== Stored rows ==
----
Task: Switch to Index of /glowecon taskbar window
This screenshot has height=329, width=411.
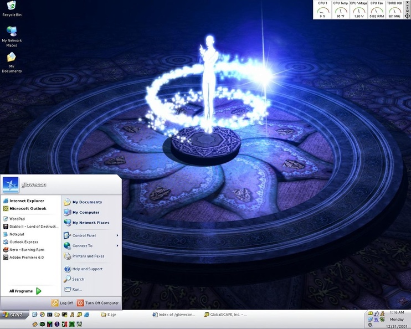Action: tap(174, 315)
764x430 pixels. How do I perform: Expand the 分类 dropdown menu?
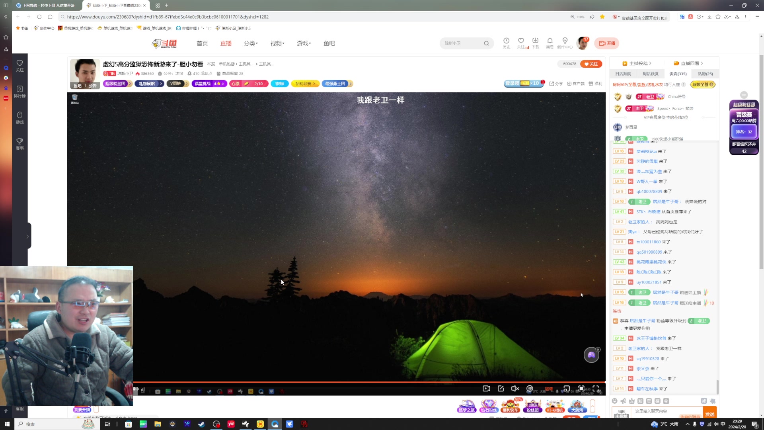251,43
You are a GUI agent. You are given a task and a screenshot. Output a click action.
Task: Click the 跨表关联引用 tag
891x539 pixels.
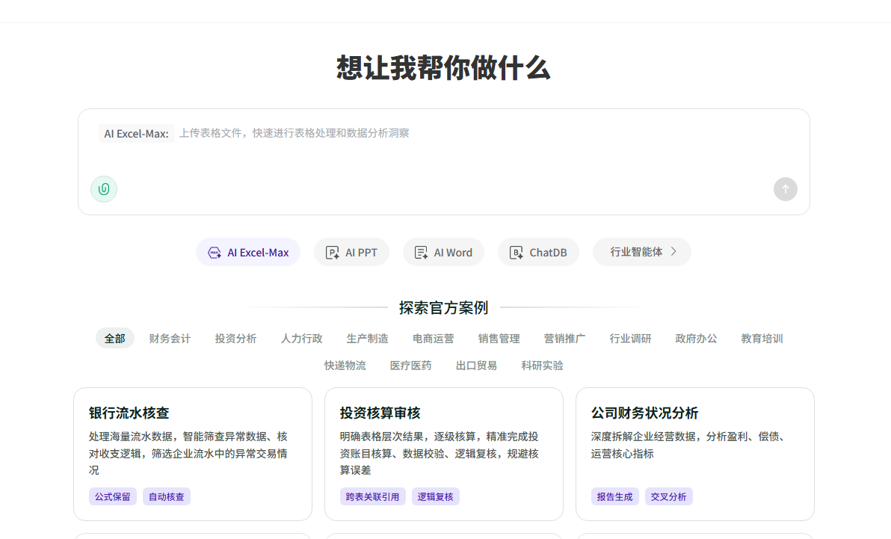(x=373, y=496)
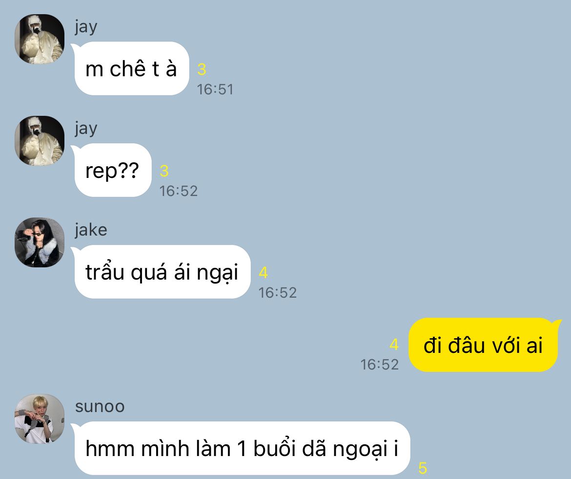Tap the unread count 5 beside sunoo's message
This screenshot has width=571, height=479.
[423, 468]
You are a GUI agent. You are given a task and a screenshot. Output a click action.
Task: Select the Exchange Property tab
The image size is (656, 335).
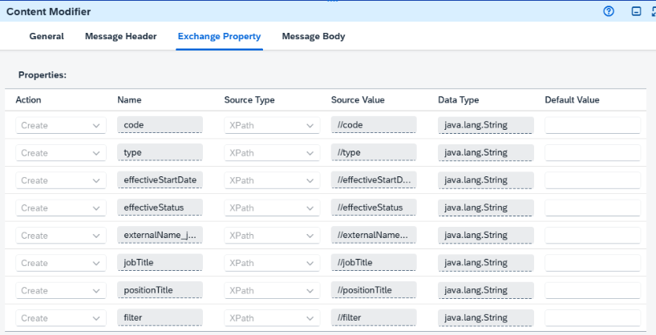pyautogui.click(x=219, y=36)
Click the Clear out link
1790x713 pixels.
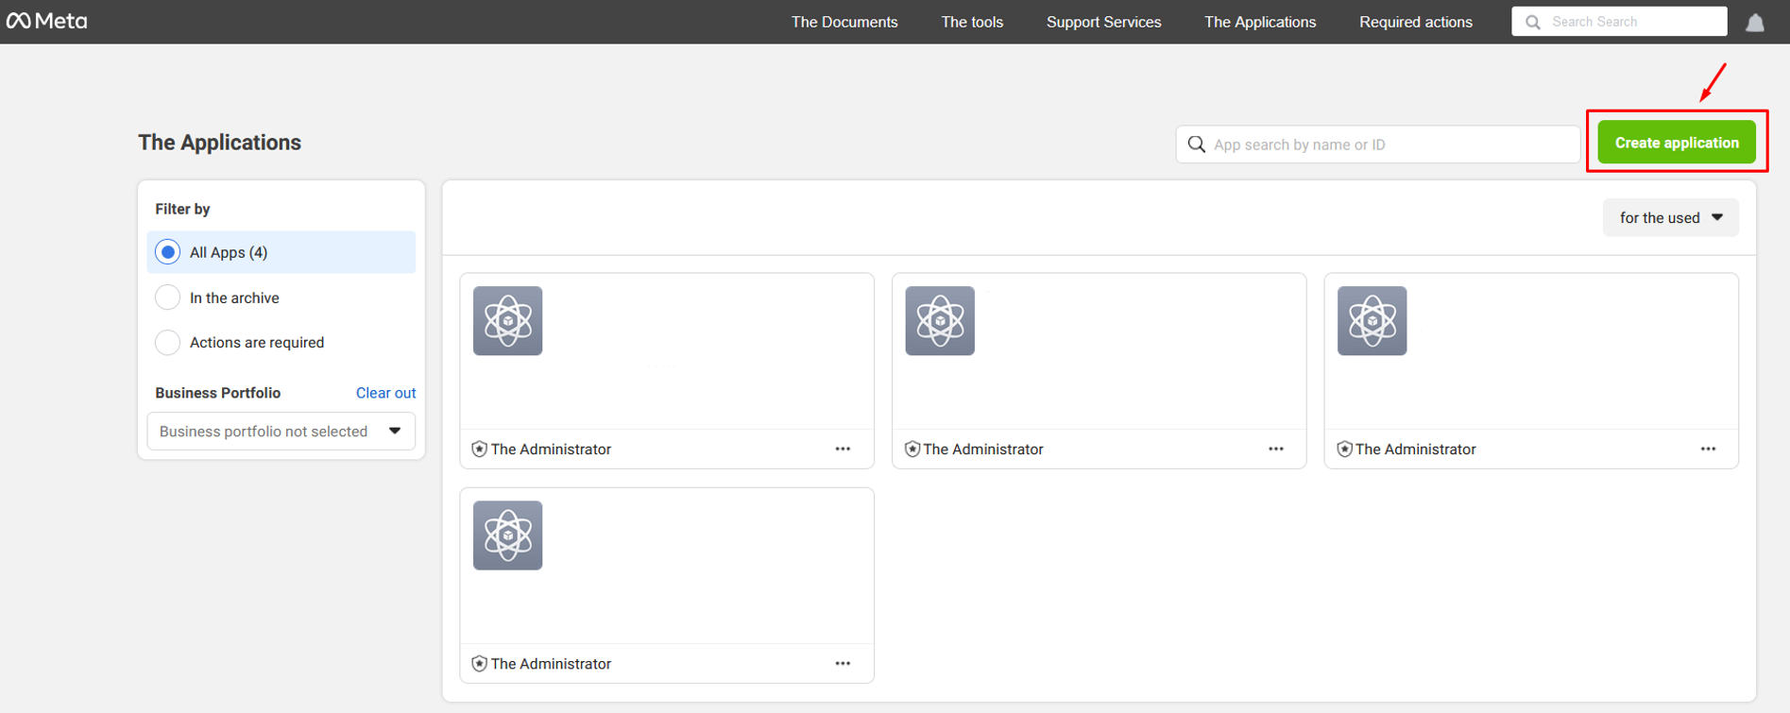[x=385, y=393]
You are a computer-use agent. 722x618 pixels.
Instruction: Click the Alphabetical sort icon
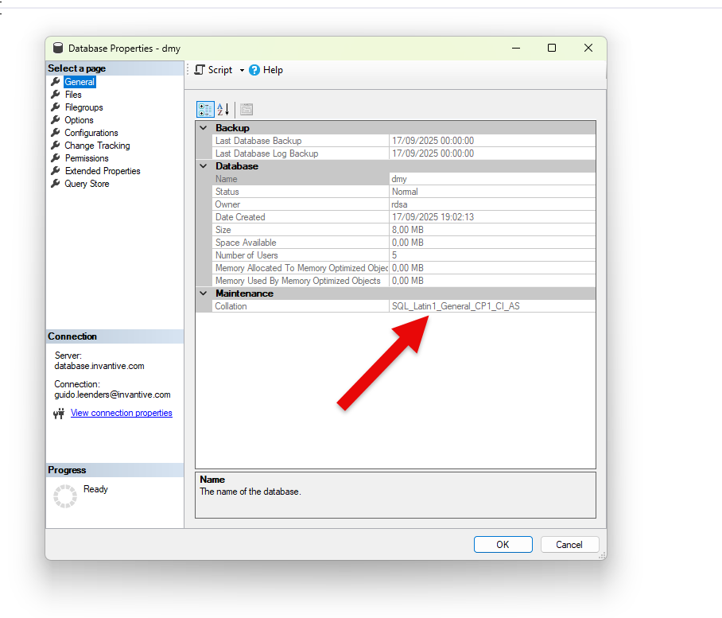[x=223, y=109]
----
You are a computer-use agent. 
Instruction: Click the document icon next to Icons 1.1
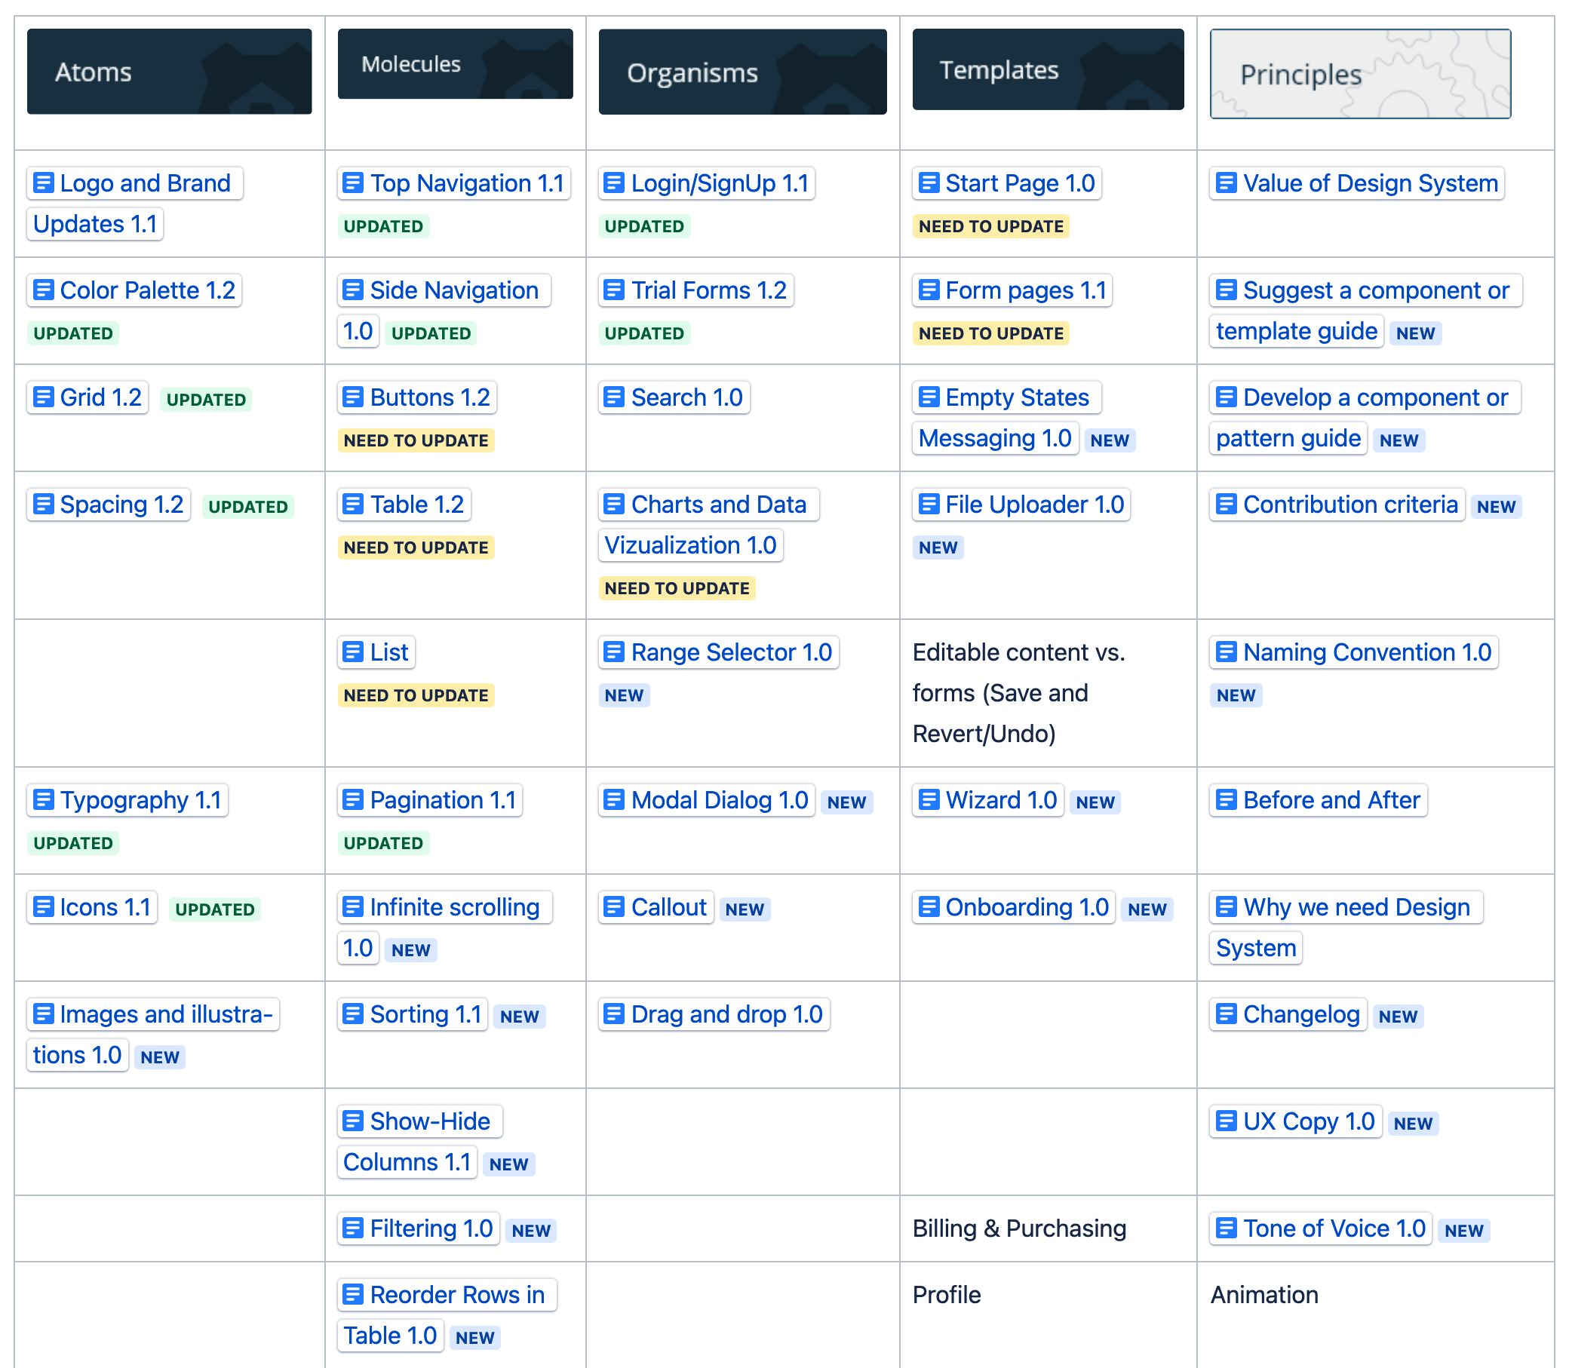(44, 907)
----
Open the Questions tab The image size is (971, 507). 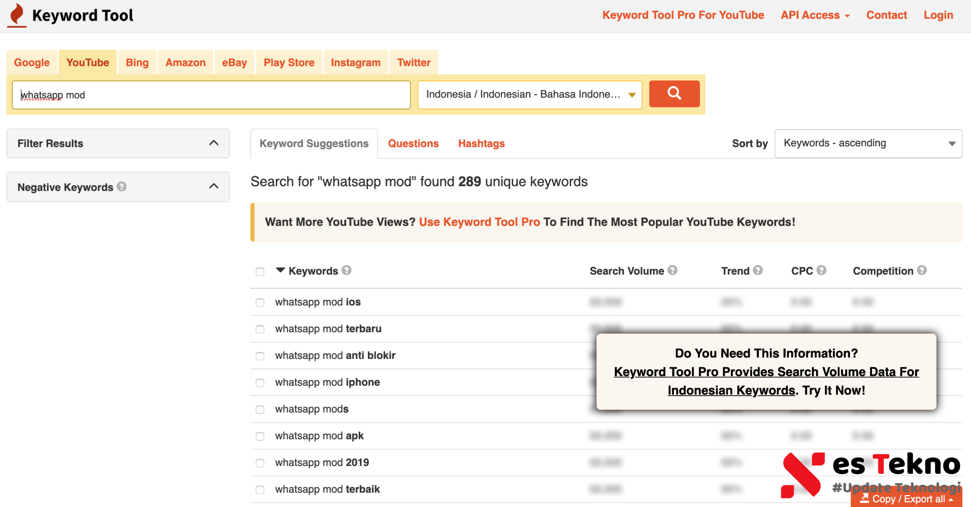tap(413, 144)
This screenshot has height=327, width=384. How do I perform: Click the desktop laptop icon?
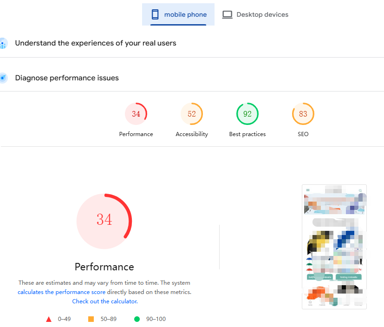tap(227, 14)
----
== Stated exercise ==
Retype everything from the line containing "Task: Switch to" down to the line containing "[x=223, y=109]", keeping both of those lines. Leave the pictures out.

== Written answer ==
Task: Switch to Index of /glowecon taskbar window
This screenshot has height=329, width=411.
Action: tap(174, 315)
764x430 pixels. How do I perform: Expand the 分类 dropdown menu?
251,43
You are a GUI agent. You are given a task and a screenshot. Output a click action.
Task: Click the 跨表关联引用 tag
891x539 pixels.
(x=373, y=496)
Tap the unread count 5 beside sunoo's message
This screenshot has width=571, height=479.
[423, 468]
You are a GUI agent. You are given a task and a screenshot. Output a click action.
Task: Select the Exchange Property tab
The image size is (656, 335).
pyautogui.click(x=219, y=36)
Click the Clear out link
1790x713 pixels.
[x=385, y=393]
You are a computer-use agent. 722x618 pixels.
Instruction: Click the Alphabetical sort icon
[x=223, y=109]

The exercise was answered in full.